Xiaoming Huo, Program Director for Statistics, Computational and Data-enabled Science & Engineering at NSF, writes:

CDS&E-MSS (Computational and Data-Enabled Science and Engineering in Mathematical and Statistical Sciences) is a relatively new funding opportunity that is managed by the Division of Mathematical Sciences (DMS) of the National Science Foundation (NSF). Its updated information can be found at the program web site (http://www.nsf.gov/funding/pgm_summ.jsp?pims_id=504687). The next submission window will be November 25–December 9, 2014.

The CDS&E-MSS program supports research that confronts the host of mathematical and statistical challenges presented to the scientific and engineering communities by the ever-expanding role of computational modeling and simulation on the one hand, and the explosion in production of digital and observational data on the other. The goal of the program is to promote the creation and development of the next generation of mathematical and statistical theories and methodologies that will be essential for addressing such issues. To this end, the program supports fundamental research in mathematics and statistics whose primary emphasis is on meeting these computational and data-related challenges.

CDS&E-MSS can be viewed as a complement to the Big Data endeavor of NSF (http://www.nsf.gov/news/news_summ.jsp?cntn_id=123607) as well as a partner of the Data-to-Knowledge-to-Action drive by the Office of Science and Technology Policy (White House).

CDS&E-MSS is highly integrated and collaborative with CDS&E, which is a larger effort in NSF and involves many other NSF directorates and divisions. We refer you to http://www.nsf.gov/mps/cds-e/ and http://www.nsf.gov/funding/pgm_summ.jsp?pims_id=504813 for further information on CDS&E. Note that CDS&E-MSS and CDS&E are not the same; if proposed work emphasizes mathematical or statistical development, CDS&E-MSS may be a fit. If the proposed work is more driven by particular scientific and/or engineering applications, the CDS&E program (which covers wider areas) may be more suitable. Also please note that CDS&E and CDS&E-MSS have different submission windows and different solicitation numbers. Potential investigators should contact the program directors to assess the suitability of their projects to a particular program.

You may have seen information on this program via a Dear Colleague letter at www.nsf.gov/pubs/2012/nsf12018/nsf12018.jsp, and an October 2012 article by Jia Li in Amstat News.

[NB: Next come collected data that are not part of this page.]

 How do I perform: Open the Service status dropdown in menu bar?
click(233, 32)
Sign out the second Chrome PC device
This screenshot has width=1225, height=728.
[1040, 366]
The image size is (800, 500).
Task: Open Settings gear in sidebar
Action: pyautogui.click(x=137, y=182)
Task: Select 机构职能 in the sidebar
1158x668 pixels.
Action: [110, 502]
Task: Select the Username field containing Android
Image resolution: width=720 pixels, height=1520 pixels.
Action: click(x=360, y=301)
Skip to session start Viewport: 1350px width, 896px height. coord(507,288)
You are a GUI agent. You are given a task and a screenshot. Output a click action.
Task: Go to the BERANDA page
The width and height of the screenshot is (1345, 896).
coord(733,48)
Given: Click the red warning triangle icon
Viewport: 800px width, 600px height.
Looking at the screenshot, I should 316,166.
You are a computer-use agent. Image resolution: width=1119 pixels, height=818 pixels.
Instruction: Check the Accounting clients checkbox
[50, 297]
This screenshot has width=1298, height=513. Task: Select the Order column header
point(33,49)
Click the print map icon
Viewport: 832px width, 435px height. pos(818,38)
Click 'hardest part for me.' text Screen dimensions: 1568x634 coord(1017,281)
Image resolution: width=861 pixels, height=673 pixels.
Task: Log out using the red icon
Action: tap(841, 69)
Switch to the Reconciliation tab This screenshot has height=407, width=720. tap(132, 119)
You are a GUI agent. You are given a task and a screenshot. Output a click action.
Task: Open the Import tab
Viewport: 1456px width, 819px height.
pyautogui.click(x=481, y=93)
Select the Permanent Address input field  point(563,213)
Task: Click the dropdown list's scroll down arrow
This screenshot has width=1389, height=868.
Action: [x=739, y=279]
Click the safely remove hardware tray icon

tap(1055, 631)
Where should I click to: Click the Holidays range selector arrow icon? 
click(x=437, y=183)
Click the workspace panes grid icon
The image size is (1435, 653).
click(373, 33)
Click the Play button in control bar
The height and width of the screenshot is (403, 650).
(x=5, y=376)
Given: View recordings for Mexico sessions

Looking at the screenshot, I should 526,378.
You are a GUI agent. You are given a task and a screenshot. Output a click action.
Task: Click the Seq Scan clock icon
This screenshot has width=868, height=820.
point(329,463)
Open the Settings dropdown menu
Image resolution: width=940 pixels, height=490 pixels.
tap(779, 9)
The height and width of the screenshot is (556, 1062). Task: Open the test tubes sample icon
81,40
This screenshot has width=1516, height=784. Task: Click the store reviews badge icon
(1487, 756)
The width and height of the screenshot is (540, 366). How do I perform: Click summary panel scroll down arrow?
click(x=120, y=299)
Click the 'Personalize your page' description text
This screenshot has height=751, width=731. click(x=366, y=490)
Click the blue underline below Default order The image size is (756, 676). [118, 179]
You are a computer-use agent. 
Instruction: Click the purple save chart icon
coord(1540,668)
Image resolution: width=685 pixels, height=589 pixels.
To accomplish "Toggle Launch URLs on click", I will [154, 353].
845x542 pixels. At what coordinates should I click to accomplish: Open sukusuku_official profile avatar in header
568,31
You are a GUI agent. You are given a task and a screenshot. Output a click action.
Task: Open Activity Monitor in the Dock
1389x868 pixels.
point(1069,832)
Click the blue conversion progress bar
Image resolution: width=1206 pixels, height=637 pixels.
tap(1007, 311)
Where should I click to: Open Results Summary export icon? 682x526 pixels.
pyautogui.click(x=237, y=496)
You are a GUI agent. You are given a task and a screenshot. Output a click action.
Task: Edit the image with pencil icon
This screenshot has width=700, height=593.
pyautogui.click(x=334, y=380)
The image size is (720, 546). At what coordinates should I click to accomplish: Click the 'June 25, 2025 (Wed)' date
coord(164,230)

CDS&E-MSS was launched in 2011. The first two rounds of awards were made in the middle of 2012 and 2013, respectively. To know more about CDS&E-MSS supported projects, one can visit the NSF/DMS web site, and locate the link to CDS&E-MSS. After arriving at the CDS&E-MSS web site, at the bottom of the web site, there is a hyperlink named “What Has Been Funded…” which takes you to the NSF Award Search web site, where all active projects funded by the CDS&E-MSS program are listed. An alternative means is to go to the NSF Award Search web site and then use the CDS&E program element code 8069 in search.

The awards from CDS&E-MSS cover a wide range of topics: e.g., stochastic partial differential equations, Lie groups and representation theory, manifold learning, sparse optimization, data assimilation, partially-observed Markov processes, and high dimensional learning. Many emerging methodologies have been proposed to be developed: e.g., efficient parallel iterative Monte Carlo methods, accelerated Monte Carlo schemes, solving large-scale eigen-related problems, and measurement model specification search. Some projects are dealing with newly emerged datasets: e.g., algebraic, geometric, and computational tools for data cloud and data array; LiDAR point cloud data; and data with network structure. A wide range of applications can be found in the current awards, including tumor microenvironment, genetic association, brain connectivity, coastal ocean modeling, and subsurface imaging. More information can be found online.

Many CDS&E-MSS awards support interdisciplinary research. In fact, a large proportion of existing awards are jointly supported by several divisions within NSF.

Principal investigators are advised not to submit to CDS&E-MSS a proposal for research that could be supported by another DMS program. For CDS&E-MSS, besides addressing the data-enabling component (which seems to be a strength of many statistically oriented projects), it is equally important to argue convincingly on its application(s) in science and engineering. A project that appears to fit into other traditional programs will have low funding priority in the CDS&E-MSS program.

The statistics community ought to play a significant role in the CDS&E-MSS. Note the letter D (in CDSE) stands for “data-enabled.” Because statistics is a significant component of data science, statisticians are well positioned to tackle the problems that fit into CDS&E-MSS. Proposers are more likely to succeed if they demonstrate their efforts to collaborate with other scientists, who can serve as domain experts in the associated science and engineering fields.

In summary, if you propose a research project for development of the next generation of statistical theories and methodologies that will address computational and data-related challenges, with solid collaboration and important scientific and engineering application, CDS&E-MSS is your potential sponsor.